Background: Post-traumatic stress disorder (PTSD) is associated with impaired fear extinction and synaptic loss in prefrontal–limbic circuits. Converging evidence implicates glutamatergic dysfunction in these deficits, yet the genetic architecture underlying glutamatergic involvement in PTSD remains incompletely understood. Methods: We applied MAGMA gene-based and competitive gene-set analyses to the largest PTSD GWAS to date (European ancestry, effective N = 638,463; Nievergelt et al., 2024). We tested prespecified gene sets including ionotropic glutamate receptor subunits (AMPA, NMDA, kainate), downstream plasticity mediators, metabolic enzymes (e.g., CYP2D6), and negative control sets (monoaminergic and housekeeping genes).

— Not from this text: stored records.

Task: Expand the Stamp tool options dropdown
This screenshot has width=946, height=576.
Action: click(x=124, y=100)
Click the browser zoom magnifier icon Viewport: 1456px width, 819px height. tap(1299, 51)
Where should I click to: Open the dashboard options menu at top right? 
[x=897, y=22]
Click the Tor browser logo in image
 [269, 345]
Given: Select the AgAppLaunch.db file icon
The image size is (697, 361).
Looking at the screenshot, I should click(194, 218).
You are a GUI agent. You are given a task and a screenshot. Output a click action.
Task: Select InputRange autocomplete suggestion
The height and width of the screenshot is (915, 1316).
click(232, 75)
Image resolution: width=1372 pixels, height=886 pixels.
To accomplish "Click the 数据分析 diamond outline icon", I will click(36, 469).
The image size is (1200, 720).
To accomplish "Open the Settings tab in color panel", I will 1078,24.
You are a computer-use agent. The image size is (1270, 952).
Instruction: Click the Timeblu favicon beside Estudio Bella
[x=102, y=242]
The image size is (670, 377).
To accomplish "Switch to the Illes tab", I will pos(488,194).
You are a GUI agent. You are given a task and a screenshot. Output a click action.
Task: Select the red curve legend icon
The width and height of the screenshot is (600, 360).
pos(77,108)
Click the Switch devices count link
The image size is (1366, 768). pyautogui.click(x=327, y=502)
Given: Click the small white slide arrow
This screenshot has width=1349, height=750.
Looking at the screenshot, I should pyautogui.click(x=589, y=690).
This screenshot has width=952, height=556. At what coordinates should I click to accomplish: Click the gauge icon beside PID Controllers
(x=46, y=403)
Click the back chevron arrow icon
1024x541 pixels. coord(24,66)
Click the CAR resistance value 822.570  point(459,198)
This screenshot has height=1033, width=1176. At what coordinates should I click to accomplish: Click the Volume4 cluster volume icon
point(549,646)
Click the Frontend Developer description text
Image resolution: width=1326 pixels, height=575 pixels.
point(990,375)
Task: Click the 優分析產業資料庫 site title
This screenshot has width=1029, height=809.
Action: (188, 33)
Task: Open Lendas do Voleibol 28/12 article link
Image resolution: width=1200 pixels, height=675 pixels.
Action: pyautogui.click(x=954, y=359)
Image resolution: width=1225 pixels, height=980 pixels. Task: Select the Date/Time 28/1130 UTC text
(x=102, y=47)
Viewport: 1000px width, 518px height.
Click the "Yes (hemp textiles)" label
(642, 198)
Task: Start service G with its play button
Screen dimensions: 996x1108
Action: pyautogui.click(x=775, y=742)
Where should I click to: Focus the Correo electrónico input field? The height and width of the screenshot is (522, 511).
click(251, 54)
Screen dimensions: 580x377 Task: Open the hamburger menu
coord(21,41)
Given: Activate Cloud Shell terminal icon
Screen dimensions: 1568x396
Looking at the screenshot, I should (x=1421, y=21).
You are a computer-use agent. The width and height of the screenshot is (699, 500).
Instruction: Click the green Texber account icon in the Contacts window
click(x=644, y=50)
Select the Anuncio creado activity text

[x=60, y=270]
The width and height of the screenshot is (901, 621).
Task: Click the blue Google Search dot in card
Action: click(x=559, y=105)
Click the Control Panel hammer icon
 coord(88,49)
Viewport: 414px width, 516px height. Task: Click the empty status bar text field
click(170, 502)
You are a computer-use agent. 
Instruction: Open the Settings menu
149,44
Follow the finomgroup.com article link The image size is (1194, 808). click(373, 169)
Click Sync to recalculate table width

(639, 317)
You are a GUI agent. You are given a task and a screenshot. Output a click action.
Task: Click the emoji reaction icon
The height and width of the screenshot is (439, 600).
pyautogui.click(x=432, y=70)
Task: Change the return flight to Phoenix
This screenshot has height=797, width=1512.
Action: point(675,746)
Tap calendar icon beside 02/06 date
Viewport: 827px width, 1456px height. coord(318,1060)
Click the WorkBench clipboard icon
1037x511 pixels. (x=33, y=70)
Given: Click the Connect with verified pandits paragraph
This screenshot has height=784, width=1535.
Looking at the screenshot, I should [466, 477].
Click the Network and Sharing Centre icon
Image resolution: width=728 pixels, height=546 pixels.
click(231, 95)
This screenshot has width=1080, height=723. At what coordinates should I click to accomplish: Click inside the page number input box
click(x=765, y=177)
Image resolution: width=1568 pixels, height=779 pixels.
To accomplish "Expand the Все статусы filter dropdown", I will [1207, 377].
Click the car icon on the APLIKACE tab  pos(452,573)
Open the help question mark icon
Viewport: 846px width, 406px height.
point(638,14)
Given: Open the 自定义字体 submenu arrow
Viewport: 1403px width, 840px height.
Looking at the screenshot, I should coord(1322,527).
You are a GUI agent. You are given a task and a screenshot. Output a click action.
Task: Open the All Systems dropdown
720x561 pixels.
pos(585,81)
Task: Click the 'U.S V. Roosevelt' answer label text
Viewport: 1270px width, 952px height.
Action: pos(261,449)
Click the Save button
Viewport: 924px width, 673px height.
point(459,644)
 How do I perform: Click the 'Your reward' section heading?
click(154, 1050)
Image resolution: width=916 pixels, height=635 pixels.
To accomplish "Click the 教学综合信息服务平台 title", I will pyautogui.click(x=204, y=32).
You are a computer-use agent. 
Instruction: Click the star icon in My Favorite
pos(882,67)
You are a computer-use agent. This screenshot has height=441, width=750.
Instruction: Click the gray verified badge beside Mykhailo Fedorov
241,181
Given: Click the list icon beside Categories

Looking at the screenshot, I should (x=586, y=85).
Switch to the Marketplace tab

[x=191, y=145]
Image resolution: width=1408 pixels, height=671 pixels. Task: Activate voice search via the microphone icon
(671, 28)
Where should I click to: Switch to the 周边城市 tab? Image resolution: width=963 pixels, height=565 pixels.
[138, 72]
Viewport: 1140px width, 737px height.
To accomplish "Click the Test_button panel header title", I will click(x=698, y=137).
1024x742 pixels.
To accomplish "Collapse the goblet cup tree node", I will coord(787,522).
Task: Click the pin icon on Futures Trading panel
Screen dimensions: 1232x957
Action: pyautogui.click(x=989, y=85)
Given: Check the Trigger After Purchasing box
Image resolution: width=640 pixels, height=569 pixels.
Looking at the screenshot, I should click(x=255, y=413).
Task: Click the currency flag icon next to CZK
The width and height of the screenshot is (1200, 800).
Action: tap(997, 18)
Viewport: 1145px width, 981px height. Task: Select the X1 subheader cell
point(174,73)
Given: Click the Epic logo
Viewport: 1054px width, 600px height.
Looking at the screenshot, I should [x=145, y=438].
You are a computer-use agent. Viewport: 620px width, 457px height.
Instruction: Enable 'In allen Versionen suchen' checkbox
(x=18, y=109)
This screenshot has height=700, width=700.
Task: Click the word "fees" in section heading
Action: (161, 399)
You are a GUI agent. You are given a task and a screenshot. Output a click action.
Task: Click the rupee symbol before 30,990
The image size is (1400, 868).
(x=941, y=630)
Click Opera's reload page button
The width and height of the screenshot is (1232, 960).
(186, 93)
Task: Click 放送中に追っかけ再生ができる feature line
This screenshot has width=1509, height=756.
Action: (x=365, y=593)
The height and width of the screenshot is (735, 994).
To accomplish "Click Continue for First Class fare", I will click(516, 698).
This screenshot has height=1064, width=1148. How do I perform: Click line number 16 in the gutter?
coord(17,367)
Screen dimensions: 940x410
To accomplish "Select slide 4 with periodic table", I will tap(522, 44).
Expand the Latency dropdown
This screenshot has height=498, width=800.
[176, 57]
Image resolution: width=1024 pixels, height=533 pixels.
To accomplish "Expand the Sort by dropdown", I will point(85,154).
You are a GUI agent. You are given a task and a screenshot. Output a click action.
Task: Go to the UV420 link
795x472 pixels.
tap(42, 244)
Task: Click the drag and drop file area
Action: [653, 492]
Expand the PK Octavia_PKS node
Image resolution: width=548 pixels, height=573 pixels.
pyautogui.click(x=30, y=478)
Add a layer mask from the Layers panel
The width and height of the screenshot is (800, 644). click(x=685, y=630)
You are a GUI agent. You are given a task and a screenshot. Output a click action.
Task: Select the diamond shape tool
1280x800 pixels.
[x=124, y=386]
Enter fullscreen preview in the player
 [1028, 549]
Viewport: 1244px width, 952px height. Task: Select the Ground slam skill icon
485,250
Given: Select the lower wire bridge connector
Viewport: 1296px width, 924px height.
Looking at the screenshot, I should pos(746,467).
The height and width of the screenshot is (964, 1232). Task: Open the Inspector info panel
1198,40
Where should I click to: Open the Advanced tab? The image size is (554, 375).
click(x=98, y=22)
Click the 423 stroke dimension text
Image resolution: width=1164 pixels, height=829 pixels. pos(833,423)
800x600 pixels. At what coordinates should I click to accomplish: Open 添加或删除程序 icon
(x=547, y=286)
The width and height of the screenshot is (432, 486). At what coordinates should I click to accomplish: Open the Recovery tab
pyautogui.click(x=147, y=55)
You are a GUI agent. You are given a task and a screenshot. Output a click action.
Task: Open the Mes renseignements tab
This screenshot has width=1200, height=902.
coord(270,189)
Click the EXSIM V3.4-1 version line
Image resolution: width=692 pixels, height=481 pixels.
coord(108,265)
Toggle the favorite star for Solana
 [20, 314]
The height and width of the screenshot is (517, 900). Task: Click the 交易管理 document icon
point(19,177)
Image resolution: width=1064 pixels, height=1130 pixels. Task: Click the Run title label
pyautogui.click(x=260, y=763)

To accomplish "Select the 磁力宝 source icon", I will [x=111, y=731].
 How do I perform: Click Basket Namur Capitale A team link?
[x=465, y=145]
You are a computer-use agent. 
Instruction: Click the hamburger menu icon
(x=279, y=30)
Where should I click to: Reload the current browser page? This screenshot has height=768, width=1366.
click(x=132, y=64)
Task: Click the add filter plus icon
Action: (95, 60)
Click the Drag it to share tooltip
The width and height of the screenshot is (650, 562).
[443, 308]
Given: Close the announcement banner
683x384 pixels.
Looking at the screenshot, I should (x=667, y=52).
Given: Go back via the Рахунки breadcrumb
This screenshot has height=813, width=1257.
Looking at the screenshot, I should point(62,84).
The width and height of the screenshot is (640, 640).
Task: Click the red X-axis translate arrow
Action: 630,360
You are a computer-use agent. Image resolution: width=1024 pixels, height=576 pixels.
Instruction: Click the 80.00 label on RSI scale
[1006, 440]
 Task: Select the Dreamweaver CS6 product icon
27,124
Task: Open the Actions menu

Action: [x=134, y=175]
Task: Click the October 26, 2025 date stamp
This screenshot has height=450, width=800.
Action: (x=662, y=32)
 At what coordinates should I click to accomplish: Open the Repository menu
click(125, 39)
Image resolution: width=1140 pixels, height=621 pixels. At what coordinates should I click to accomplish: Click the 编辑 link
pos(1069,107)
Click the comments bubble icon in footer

Partitioned heritability was used to assess enrichment of PTSD common-variant risk in functional categories. Results: Genome-wide significant association was observed at GRIA1 (GluA1 AMPA subunit; Z = 5.78, p = 3.77 × 10⁻⁹). Partitioned heritability revealed strong enrichment for AMPA/kainate receptors (enrichment ratio = 1.36, p ≈ 10⁻¹³), NMDA receptor subunits (ratio = 1.25, p ≈ 10⁻⁷), and metabolic enzymes including CYP2D6 (ratio = 2.08, p ≈ 10⁻⁵). A broader glutamate/plasticity gene set (n = 130) showed modest but significant enrichment (mean Z = 1.013 vs genome-wide 0.780; p = 0.024, FDR = 0.048). Negative control sets were not enriched. Conclusion: Common genetic risk for PTSD is disproportionately localized to genes encoding AMPA and NMDA receptor subunits and related metabolic enzymes. These findings provide robust genetic support for glutamatergic mechanisms in PTSD pathophysiology and highlight ionotropic glutamate receptors as promising therapeutic targets for future investigation.